The Bluest Eye Claudia MacTeer Quotes

Claudia MacTeer

Quote 7

This disrupter of seasons was a new girl in school named Maureen Peal. A high-yellow dream child with long brown hair braided into two lynch ropes that hung down her back. She was rich, at least by our standards, as rich as the richest of white girls, swaddled in comfort and care. The quality of her clothes threatened to derange Frieda and me. (2.4.3)

The girls are jealous of Maureen's beauty, but also her proximity to whiteness.

Claudia MacTeer

Quote 8

But the dismembering of the dolls was not the true horror. The truly horrifying thing was the transference of the same impulses to little white girls. The indifference with which I could have axed them was shaken only by my desire to do so. To discover what eluded me: the secret of the magic they weaved on others. What made people look at them and say, "Awwwww," but not for me? The eye slide of black women as they approached them on the street, and the possessive gentleness of their touch as they handled them. (1.1.43)

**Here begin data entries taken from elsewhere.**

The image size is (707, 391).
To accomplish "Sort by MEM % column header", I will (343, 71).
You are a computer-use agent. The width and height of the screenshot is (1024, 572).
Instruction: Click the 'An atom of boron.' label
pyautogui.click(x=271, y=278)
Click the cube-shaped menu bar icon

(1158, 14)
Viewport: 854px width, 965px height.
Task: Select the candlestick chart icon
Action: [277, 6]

Here Claudia uncovers one of the reasons for dismembering the white dolls – she is truly envious of their allure. As we see throughout the novel, Morrison complicates a simple emotion like jealousy by linking it to something else: curiosity. Claudia's envy isn't detached or simply emotional; jealousy drives her curiosity to know why exactly one set of racial features would be privileged over another.

Claudia MacTeer

Quote 9

When she was assigned a locker next to mine, I could indulge my jealousy four times a day. (2.4.6)

This is a great moment, where Morrison nails just how perversely pleasurable jealousy can be. Although it drives Claudia nuts, she also really likes plotting against Maureen. Jealousy is a guilty pleasure, like emotional ice cream.